| EXERCISE DESCRIPTION |
Beginning with the line below that contains "602x454 pixels. At" and ending with the line that contains "Stop the video preview playback", copy every line exactly. Copy nothing else.

| RECORDS SUPPLIED |
———
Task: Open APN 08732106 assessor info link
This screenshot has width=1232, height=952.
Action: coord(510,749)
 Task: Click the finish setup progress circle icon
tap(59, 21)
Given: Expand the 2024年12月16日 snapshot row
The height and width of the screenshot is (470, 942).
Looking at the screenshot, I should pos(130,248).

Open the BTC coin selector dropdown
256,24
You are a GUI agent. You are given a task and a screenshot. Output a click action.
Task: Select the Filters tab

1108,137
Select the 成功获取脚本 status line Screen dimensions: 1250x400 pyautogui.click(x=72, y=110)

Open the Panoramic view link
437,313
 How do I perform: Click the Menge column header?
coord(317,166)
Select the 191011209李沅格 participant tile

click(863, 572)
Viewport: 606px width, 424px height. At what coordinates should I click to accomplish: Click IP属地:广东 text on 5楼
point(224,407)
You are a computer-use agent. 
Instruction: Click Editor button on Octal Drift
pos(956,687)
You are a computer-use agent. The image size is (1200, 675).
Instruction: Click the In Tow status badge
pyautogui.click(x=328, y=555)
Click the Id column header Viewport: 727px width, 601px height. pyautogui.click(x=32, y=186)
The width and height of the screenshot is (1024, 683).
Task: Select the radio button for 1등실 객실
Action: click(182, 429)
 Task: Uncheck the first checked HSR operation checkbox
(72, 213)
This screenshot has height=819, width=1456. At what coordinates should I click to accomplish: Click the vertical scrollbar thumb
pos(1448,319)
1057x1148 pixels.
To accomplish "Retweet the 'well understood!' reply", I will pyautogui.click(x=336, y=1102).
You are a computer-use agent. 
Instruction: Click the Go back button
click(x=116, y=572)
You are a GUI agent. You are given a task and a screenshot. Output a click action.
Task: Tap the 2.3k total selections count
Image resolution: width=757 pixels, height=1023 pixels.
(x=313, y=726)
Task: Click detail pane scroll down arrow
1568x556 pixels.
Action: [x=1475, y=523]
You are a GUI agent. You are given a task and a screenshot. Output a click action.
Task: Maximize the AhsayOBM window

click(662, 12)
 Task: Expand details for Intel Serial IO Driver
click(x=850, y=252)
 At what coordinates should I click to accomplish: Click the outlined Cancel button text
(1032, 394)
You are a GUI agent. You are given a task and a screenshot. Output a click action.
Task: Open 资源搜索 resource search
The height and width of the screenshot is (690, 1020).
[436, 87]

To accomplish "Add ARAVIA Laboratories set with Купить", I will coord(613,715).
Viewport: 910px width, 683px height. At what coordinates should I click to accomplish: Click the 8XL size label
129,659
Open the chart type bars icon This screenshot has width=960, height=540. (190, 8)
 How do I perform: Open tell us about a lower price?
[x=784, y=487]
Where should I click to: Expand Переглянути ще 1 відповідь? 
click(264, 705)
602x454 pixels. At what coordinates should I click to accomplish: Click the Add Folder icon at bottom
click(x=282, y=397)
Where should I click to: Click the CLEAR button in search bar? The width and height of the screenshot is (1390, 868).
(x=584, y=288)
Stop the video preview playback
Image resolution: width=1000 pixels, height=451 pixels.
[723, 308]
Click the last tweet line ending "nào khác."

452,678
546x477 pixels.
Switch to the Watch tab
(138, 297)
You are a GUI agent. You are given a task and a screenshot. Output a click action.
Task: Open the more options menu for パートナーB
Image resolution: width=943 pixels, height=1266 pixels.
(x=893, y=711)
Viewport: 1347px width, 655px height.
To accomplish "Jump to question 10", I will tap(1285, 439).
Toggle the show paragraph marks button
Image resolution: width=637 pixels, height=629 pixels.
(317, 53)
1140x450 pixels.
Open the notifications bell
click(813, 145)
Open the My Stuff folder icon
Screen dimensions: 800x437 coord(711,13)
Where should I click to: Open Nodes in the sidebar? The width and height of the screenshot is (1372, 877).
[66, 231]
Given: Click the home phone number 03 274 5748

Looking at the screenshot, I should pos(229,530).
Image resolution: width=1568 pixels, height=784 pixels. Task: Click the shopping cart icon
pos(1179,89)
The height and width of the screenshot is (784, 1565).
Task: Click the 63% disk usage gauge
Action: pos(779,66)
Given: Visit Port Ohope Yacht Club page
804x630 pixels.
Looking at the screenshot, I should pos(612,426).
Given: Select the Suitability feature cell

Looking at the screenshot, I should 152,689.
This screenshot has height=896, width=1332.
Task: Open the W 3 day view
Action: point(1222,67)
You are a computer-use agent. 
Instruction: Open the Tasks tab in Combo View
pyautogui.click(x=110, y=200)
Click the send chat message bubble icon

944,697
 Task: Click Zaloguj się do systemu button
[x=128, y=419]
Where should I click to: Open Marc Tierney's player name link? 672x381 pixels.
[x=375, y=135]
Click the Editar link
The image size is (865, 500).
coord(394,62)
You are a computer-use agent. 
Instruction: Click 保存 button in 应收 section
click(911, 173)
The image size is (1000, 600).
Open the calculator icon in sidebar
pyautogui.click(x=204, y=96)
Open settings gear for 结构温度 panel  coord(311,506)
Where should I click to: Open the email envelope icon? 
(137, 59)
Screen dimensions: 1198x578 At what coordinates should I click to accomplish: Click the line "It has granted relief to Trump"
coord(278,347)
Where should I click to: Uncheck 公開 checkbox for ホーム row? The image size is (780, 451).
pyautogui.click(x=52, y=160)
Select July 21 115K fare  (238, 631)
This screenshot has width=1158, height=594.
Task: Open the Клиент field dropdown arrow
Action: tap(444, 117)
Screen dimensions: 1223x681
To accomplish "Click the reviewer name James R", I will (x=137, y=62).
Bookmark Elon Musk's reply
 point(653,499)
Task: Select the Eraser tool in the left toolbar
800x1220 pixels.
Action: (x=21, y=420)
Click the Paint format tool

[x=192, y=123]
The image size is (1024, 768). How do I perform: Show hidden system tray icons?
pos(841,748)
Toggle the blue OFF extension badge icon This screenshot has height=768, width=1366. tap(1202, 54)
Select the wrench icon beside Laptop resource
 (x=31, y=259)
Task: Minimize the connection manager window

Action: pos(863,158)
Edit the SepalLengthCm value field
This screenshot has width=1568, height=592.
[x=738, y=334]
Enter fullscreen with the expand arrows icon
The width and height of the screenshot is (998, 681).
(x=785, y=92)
———
| SOLUTION |
602x454 pixels. At what coordinates should I click to accomplish: Click the Add Folder icon at bottom
click(x=282, y=397)
Where should I click to: Click the CLEAR button in search bar? The width and height of the screenshot is (1390, 868).
(x=584, y=288)
Stop the video preview playback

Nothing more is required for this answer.